> _Prompt_
Look in the data below for the line that has "How do I perform: Click", then print exactly every line from there through the line that has "The height and", leaving pictures out.

> _Records for processing_
* * *

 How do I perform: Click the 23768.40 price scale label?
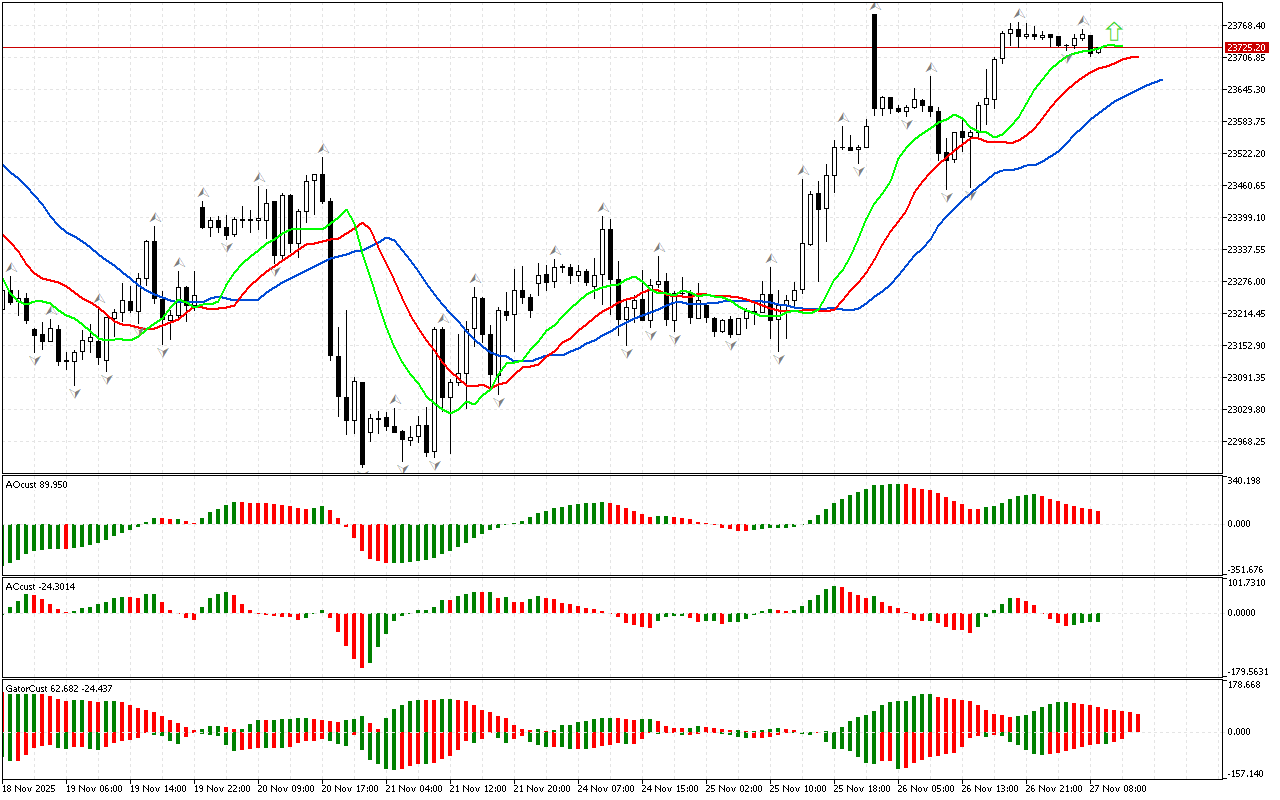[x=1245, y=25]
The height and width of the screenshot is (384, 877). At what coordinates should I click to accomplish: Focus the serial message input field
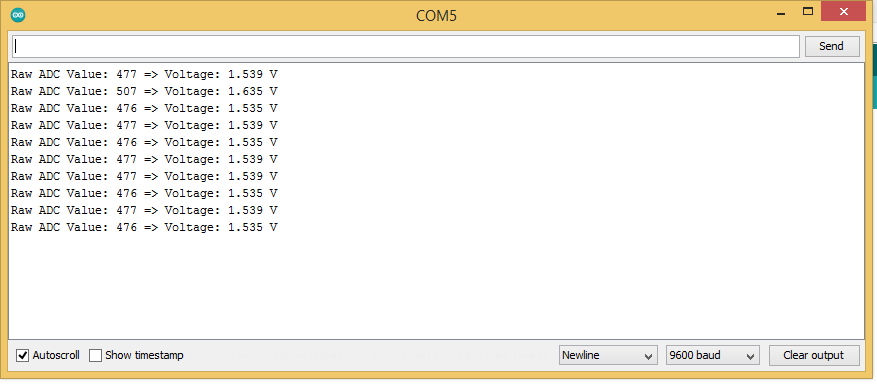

* * *

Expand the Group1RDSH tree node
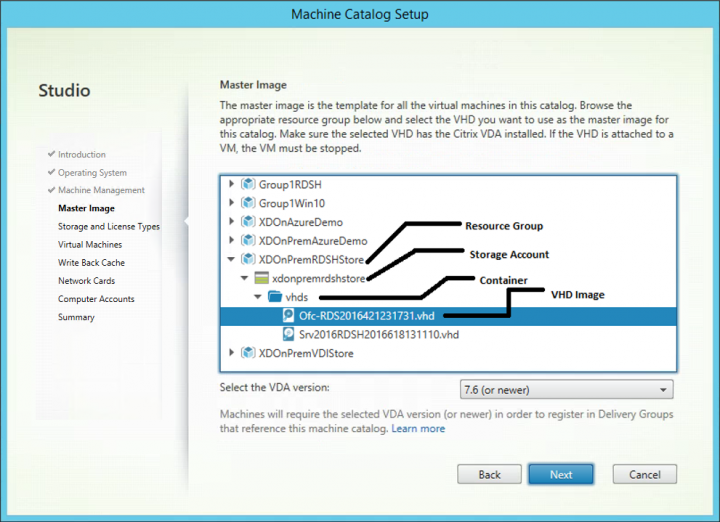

* * *

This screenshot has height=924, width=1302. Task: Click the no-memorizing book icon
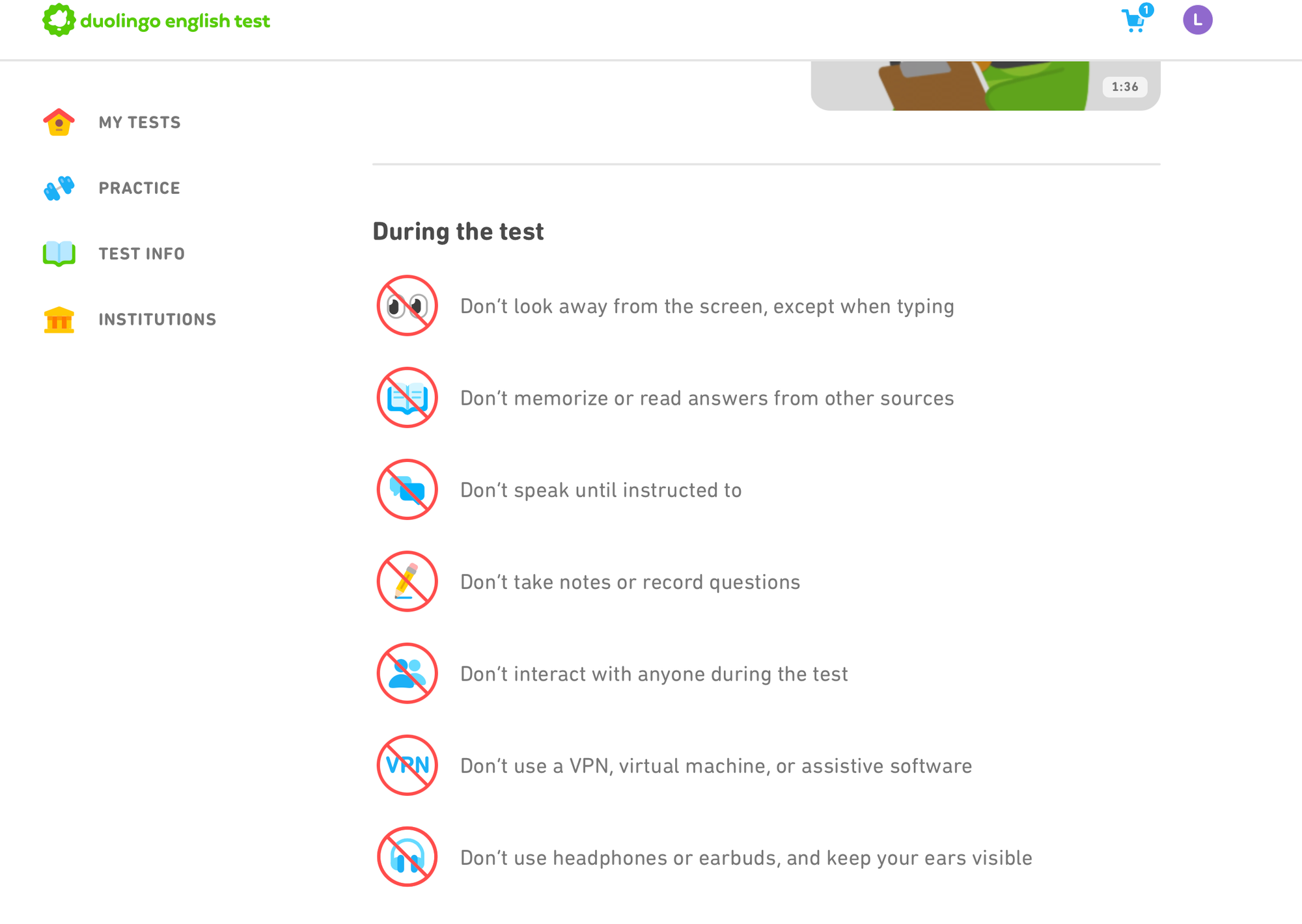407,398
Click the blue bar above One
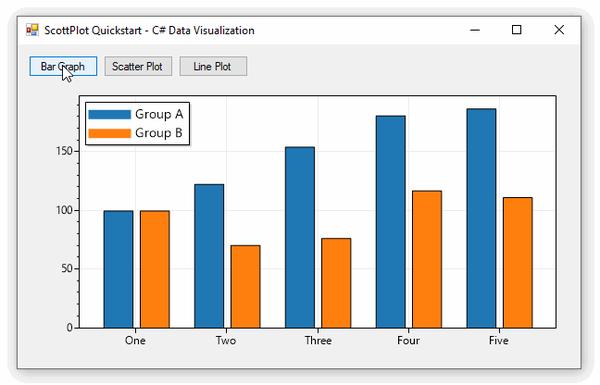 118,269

* * *

> _Response_
 How do I perform: Click the 23768.40 price scale label?
[x=1245, y=25]
The height and width of the screenshot is (384, 877). At what coordinates should I click to accomplish: Focus the serial message input field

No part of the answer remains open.